Edition three of four.
Provenance
Gallery 99, Miami.
Anon. sale, Sothebys, New York, May 20-21 1986, lot 24 (illustrated in color).
Sindin Galleries, New York.
Acquired from the above by the present owner.
Literature
S. Reich, Francisco Zúñiga, Tucson, 1980, pp. 140-1, no. 134-5 (another cast illustrated).
Francisco Zúñiga: Catálogo Razonado, Volumen I, Escultura, 1923-1993, Albedrío & Fundación Zúñiga Laborde, Mexico City, 1999, p. 379, no. 641 (another cast illustrated).

Lot Essay

We are grateful to Mr. Ariel Zúñiga for his assistance in confirming the authenticity of this work.


In a conversation with Jacques Lassaigne, Curator of the Museum of Modern Art, Paris in 1981, Francisco Zúñiga (1912-1998) expressed, "Sculpture is an ancient direct language--to the eyes and to the touch." The artist's prolific career would be marked by remarkable creativity, energy and above all international recognition for an artistic production that would last more than sixty years.

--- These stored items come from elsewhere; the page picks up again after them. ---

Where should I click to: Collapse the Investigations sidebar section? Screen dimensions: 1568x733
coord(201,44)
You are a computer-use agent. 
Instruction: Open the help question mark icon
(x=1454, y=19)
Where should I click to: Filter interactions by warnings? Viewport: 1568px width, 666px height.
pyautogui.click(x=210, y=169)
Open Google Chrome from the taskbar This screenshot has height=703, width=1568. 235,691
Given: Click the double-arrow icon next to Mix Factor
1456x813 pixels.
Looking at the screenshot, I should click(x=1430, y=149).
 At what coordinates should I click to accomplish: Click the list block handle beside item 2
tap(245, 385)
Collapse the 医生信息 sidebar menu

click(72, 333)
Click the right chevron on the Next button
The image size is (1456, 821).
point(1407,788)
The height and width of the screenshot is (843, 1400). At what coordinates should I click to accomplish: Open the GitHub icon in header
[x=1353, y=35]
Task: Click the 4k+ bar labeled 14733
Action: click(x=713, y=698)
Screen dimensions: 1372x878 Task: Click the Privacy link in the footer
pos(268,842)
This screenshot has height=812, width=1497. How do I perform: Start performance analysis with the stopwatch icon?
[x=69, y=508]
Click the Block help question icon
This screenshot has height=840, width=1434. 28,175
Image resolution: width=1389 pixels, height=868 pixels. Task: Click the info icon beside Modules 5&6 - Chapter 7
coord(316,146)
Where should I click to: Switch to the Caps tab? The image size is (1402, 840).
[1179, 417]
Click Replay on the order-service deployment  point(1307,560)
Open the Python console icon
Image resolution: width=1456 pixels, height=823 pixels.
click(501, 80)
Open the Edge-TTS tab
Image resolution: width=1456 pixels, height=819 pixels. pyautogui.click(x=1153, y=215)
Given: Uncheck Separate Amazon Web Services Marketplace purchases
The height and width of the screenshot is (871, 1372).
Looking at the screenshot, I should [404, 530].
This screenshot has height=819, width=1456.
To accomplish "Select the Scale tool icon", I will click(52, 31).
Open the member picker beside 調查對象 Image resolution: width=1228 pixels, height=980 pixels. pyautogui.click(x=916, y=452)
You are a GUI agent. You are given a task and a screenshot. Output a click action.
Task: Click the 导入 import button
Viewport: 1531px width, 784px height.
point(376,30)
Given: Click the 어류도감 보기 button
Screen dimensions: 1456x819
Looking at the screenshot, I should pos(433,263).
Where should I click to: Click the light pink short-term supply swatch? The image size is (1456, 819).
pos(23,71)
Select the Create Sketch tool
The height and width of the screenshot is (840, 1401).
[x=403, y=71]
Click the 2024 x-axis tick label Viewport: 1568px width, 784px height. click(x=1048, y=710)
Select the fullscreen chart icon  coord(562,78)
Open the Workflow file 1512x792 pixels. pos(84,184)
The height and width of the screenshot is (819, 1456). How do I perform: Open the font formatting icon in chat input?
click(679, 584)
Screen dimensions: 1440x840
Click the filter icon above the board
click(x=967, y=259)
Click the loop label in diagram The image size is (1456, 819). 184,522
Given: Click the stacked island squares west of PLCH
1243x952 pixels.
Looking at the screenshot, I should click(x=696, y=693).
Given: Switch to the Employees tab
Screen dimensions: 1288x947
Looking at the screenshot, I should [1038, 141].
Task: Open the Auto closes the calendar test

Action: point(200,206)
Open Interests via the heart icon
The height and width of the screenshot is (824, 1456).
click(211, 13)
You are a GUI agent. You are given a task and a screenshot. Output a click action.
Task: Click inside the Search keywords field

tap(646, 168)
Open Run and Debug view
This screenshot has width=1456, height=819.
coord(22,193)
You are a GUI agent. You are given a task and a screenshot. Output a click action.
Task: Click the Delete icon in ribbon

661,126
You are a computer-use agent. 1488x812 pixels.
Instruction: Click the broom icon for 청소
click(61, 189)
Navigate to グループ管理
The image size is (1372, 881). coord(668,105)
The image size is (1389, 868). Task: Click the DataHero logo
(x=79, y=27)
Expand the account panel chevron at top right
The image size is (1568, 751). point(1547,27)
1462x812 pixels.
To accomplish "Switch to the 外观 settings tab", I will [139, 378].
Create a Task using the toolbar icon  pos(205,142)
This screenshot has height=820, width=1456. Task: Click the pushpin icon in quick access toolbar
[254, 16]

Born in San José, Costa Rica, the artist began his earliest training by carving religious subjects and at the age of fifteen, entered the Escuela de Bellas Artes in San José, where he would take up a rigorous curriculum. There, he learned above all--discipline and spent hours working until his assignments were to his satisfaction. Barely twenty-one, Zúñiga, began to work in wood, stone and as a printer and designer. By 1936, the young artist traveled to Mexico where he enrolled in La Esmeralda School. There, he became acquainted with the work of Brancusi, Maillol and Moore. By 1938, the artist had begun teaching at the school. It is in Mexico that the artist achieved his international stature and by the end of the 1940s, his work was recognized by private and institutional collectors in Mexico but also in Europe. Throughout the 1960s and into his later years, Zúñiga received numerous honors and accolades and in 1980, was named Honorary Member of the Italian Academy of Art.

Orante II, is a seated sculpture of a solitary woman at prayer or meditation as its title implies. The solid bronze mass is however as grounded to the earth as the supplicant is connected to heaven. Zúñiga's extraordinary rendering of the human figure in the barest of descriptive terms--the soft curve of her mantle which covers and protects the supplicant as if in a cocoon--and the attention paid to figure's expressive face--are all trademarks of this great master's artistic genius. Ultimately Zúñiga's sculptures are unparalleled studies of his love and admiration for his people whom he transforms into universal figures of dignity.

1) J. Lassaigne, Francisco Zúñiga: Sculptures, Dessins, Lithographies, New York, Editions Brewster, 1982, p. 11.